Legendary sports journalist Trevor Grant will later quote Yeates as saying it was like “an old Holden ute running into a Mercedes … the damage is pretty costly”.
As planned, Yeates crunches into Brereton with brute force. The collision knocks the unsuspecting Hawk off his feet.
Few notice the bump at first as the ball sweeps in the opposite direction with an Andrew Bews kick into attack landing in the arms of Ablett in front of Scott Maginness.
But just as the Cats superstar is lining up for goal, the predicted pre-game chaos is a reality.
Brereton is down.
Jeans is up in the coaches’ box, instantly chasing information about his star’s condition. He looks in a panic, but runner George Stone insists he was still calm.
In the other box, Blight watches on as Ablett kicks the first of an incredible 42 collective goals for the day.

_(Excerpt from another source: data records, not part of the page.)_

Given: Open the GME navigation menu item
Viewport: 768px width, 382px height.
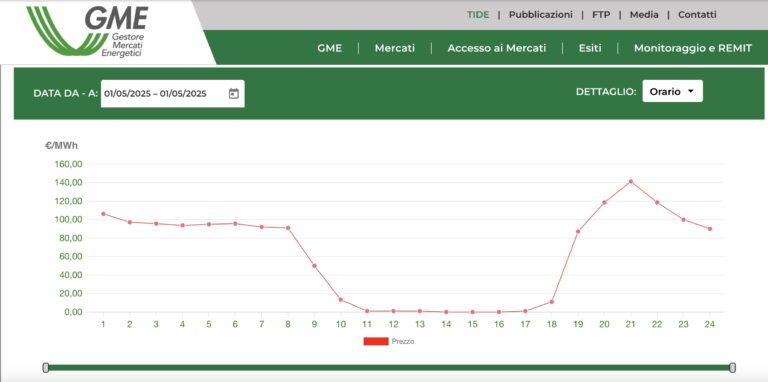Looking at the screenshot, I should [330, 48].
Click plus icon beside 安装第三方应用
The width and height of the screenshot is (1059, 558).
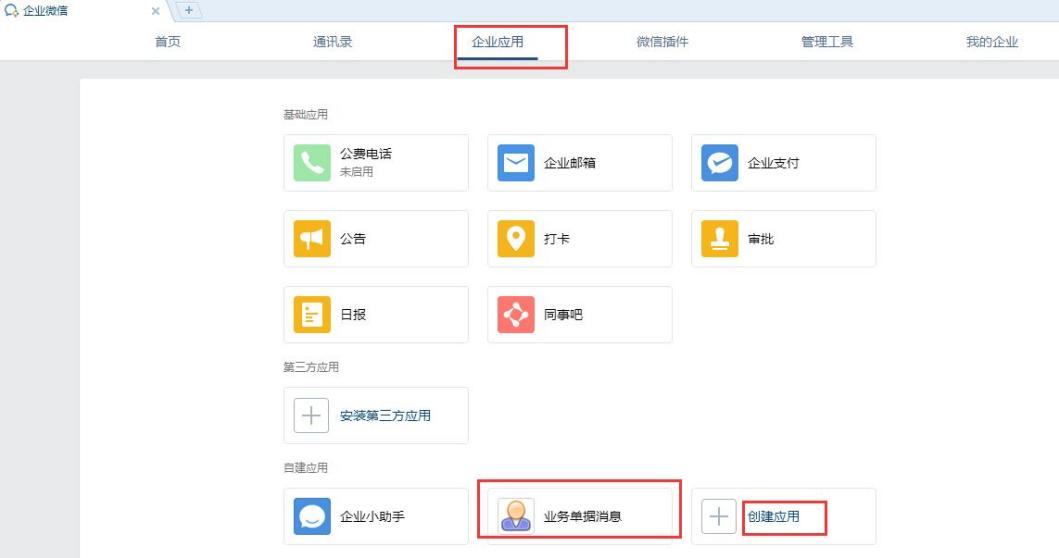(x=312, y=416)
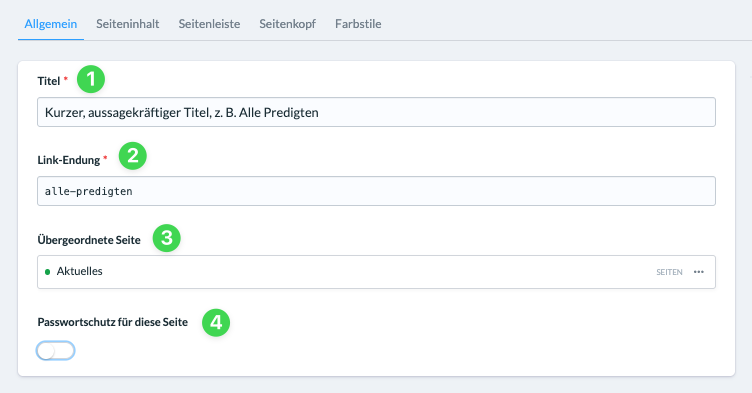Click the Passwortschutz für diese Seite label
Image resolution: width=752 pixels, height=393 pixels.
click(113, 322)
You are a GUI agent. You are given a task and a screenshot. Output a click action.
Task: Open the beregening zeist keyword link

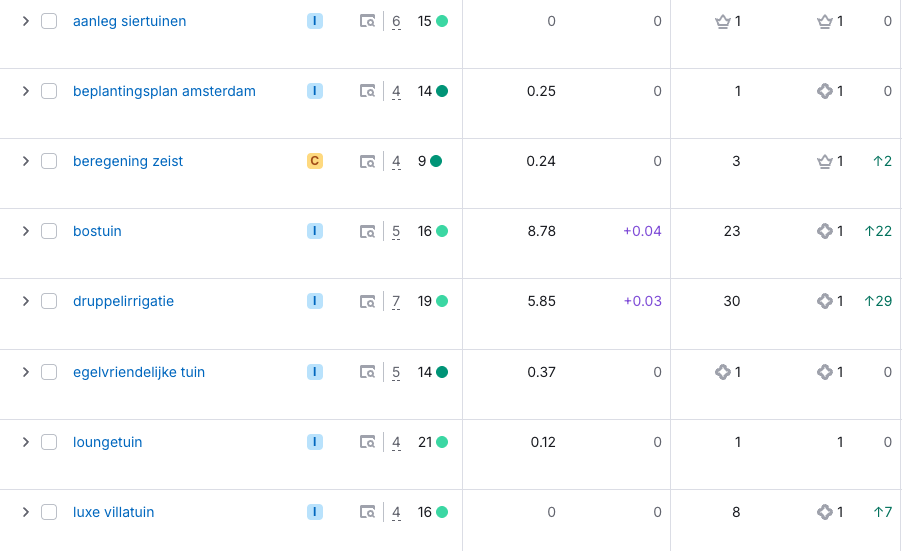[x=128, y=161]
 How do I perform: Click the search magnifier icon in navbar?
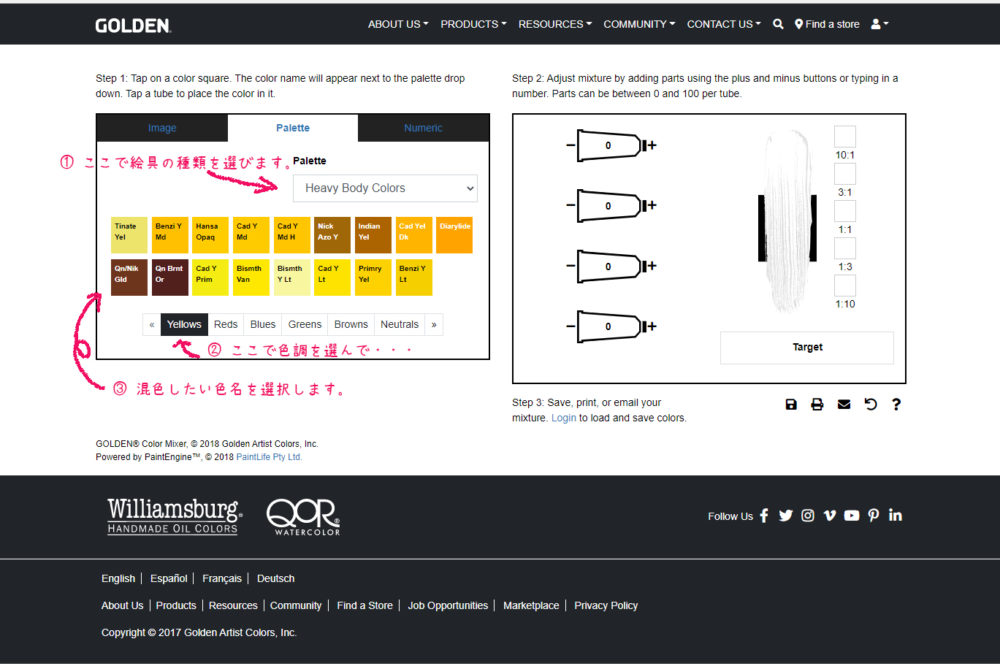point(778,24)
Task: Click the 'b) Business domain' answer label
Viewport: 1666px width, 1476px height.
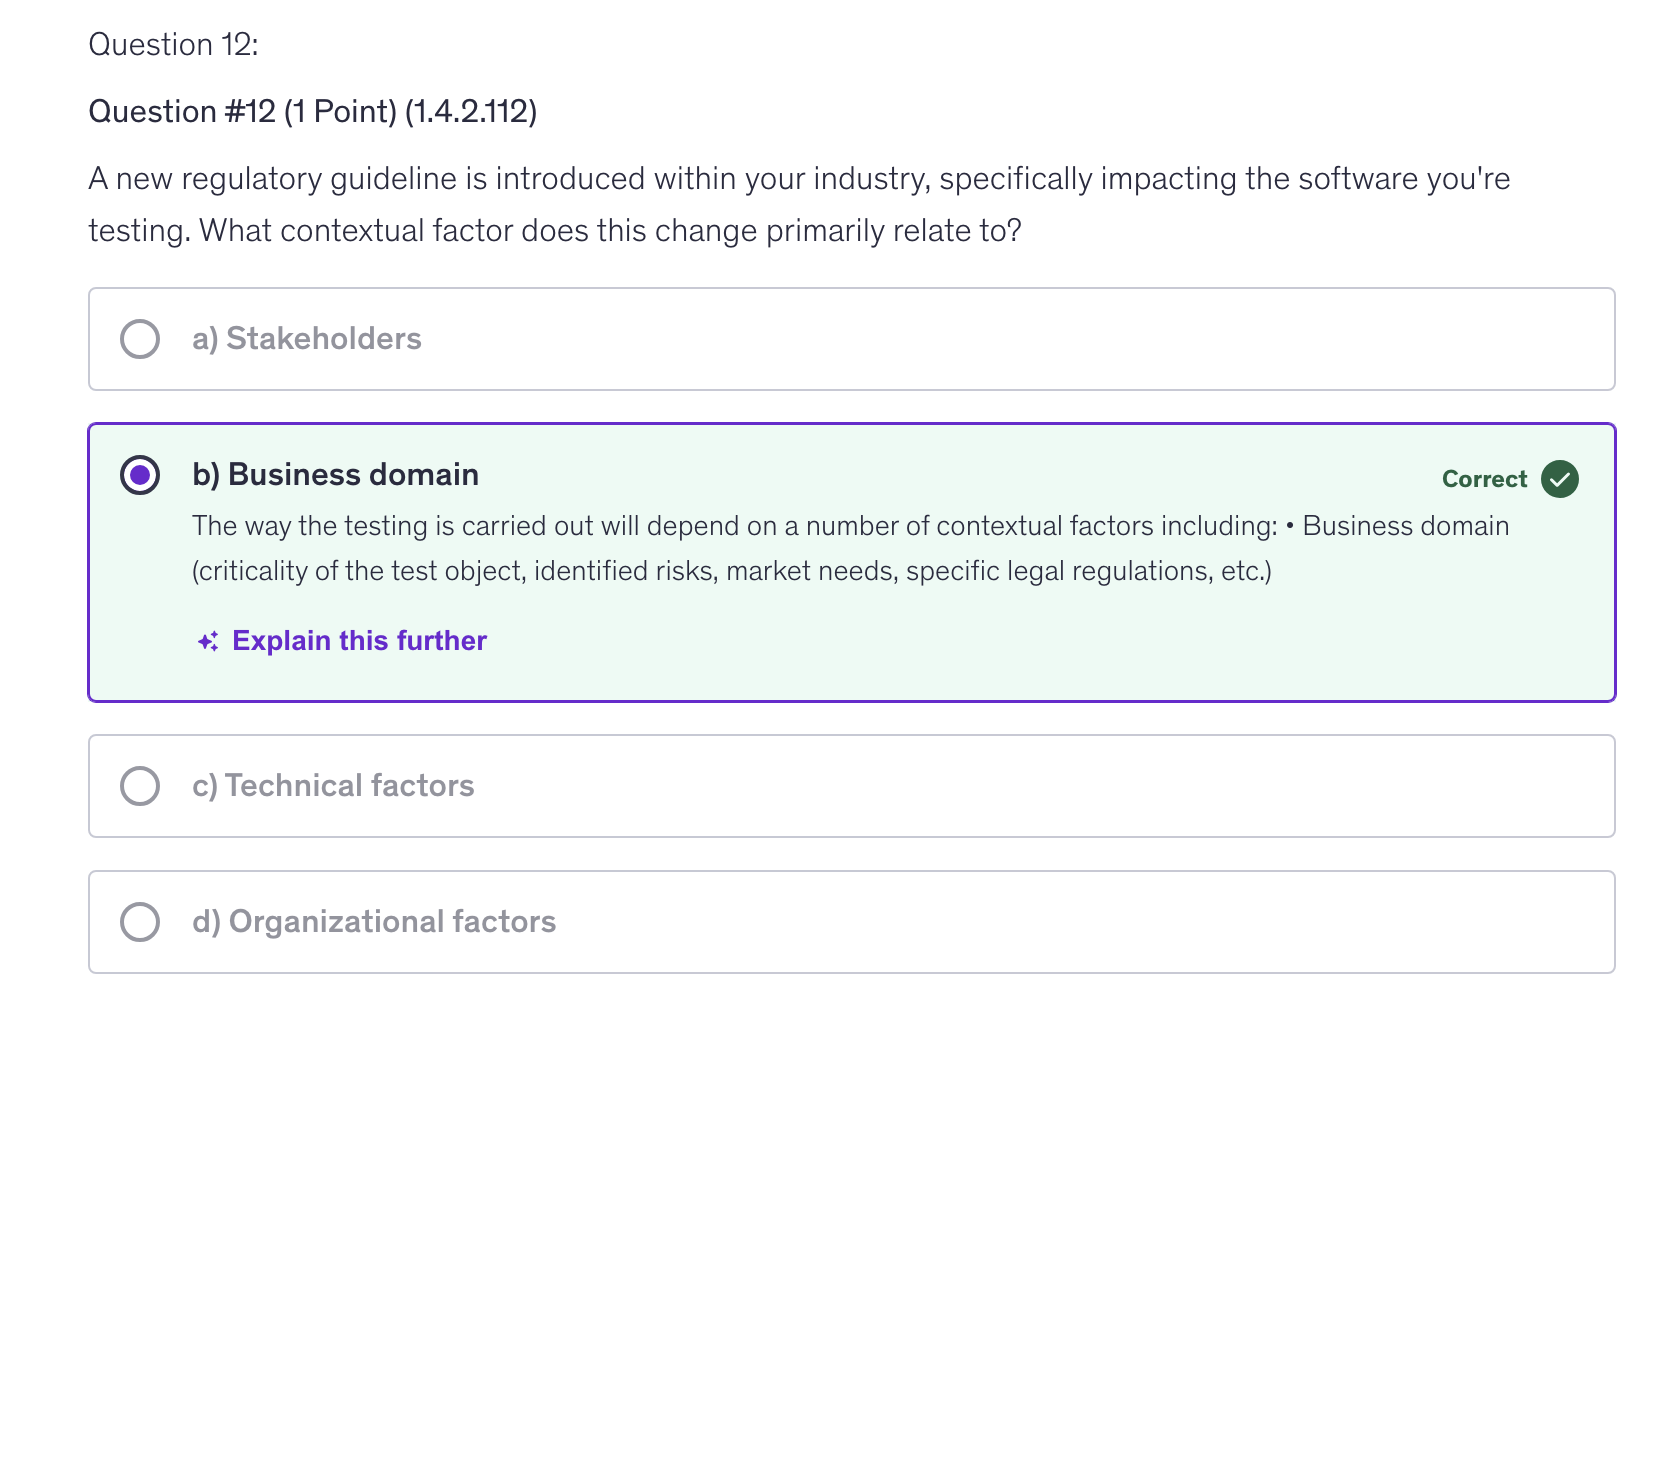Action: 335,475
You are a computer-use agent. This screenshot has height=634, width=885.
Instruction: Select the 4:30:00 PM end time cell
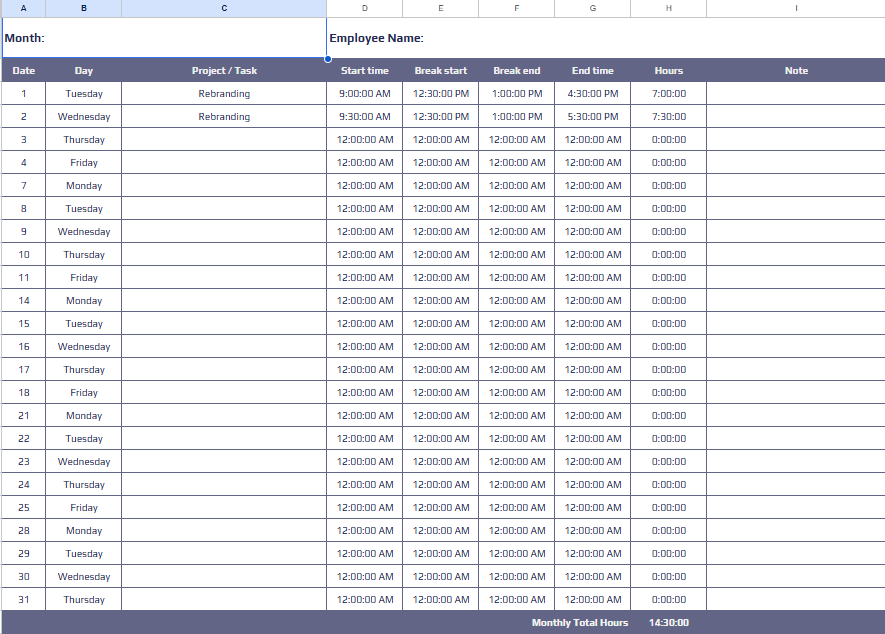click(x=592, y=94)
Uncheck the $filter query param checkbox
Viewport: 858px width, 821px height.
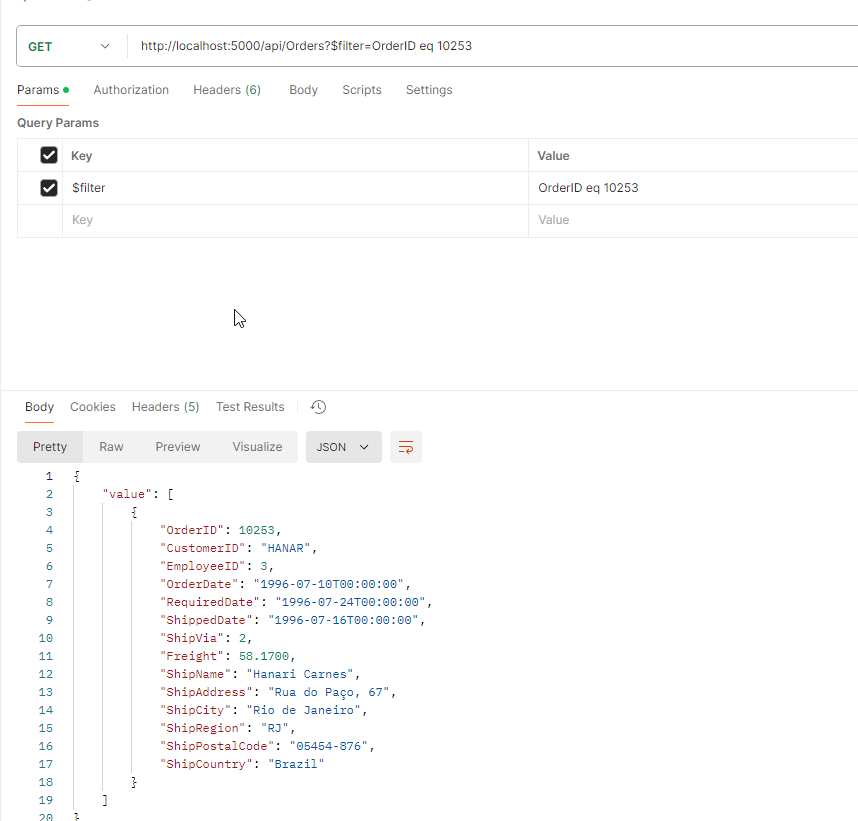pyautogui.click(x=48, y=188)
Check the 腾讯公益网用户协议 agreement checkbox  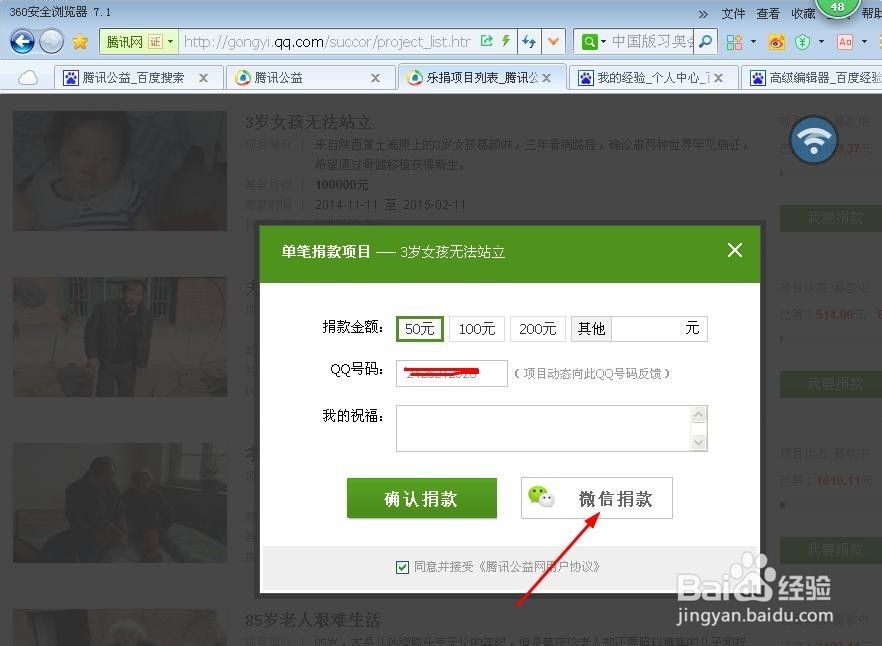click(402, 566)
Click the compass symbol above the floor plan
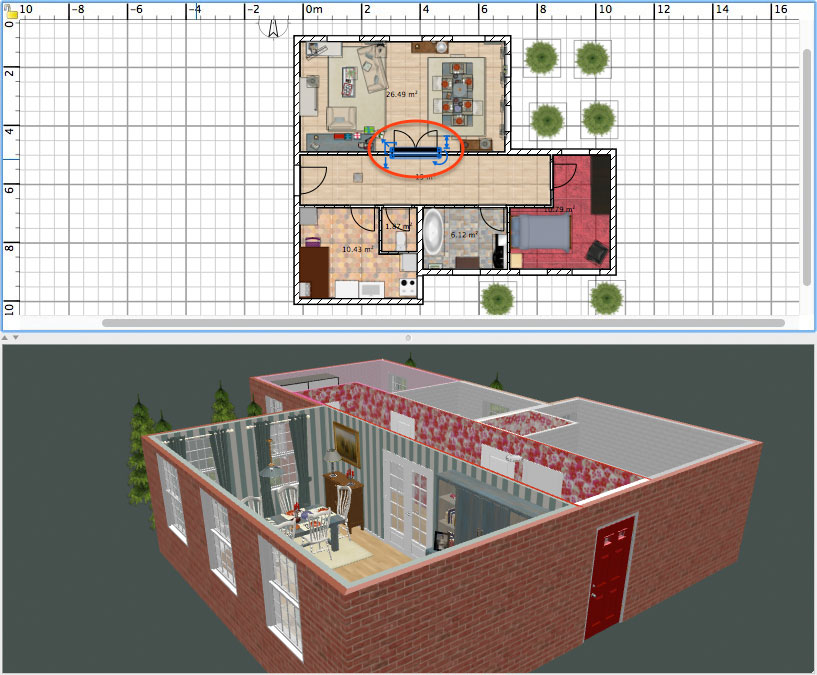 (x=272, y=25)
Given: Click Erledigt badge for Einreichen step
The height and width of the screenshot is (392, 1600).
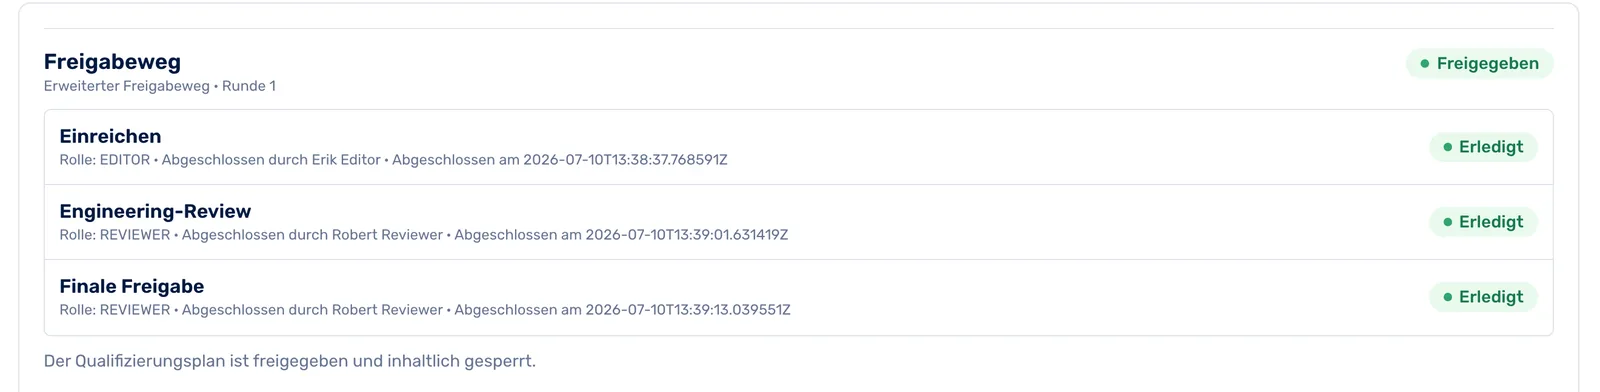Looking at the screenshot, I should click(x=1483, y=147).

He recalls: “The other thing I said to ‘Yeatesy’ was if you use an elbow or a fist, I will take you off — and you won’t play again.”
“It was only ever going to be what Dermott did, and that was to use your body, use your hip, or use your shoulder.”
‘GEE, THIS IS ON’
A handful of Hawks medical staff attend Brereton — who is first down on his haunches, then lying prostrate on the ground. Club doctor Terry Gay, Kilpatrick, physio Barry Gavin and runner George Stone are experienced campaigners, and know their tasks.
Gay, who played 65 games with the club from 1965-70, hadn’t even had time to sit down on the bench when Brereton is crunched.
He’s about to have one of the busiest days.
“Just when I was about to sit down on the bench, everything broke loose,” Gay recalls.
“He (Brereton) was as white as a sheet.
“He was perspiring and was sucking in air. He was trying to control the pain. He wouldn’t go off. He wasn’t even going to discuss it.”
Stone recalls: “The first couple of minutes were amazing … it was complete chaos.
“When we got to Dermott, he was gone … I thought ‘Jesus, he’s in real trouble here’.
“Terry Gay and the trainers were there, and they wanted to get him off. He wouldn't come off.”
It is only after Ablett’s goal that Maginness looks further up the field to see his teammate in trouble — “I see Dermott laying on the ground and the trainers all around him, I thought ‘Gee, this is on’.
“He (Brereton) was our life source. He was our strength. He was our everything.”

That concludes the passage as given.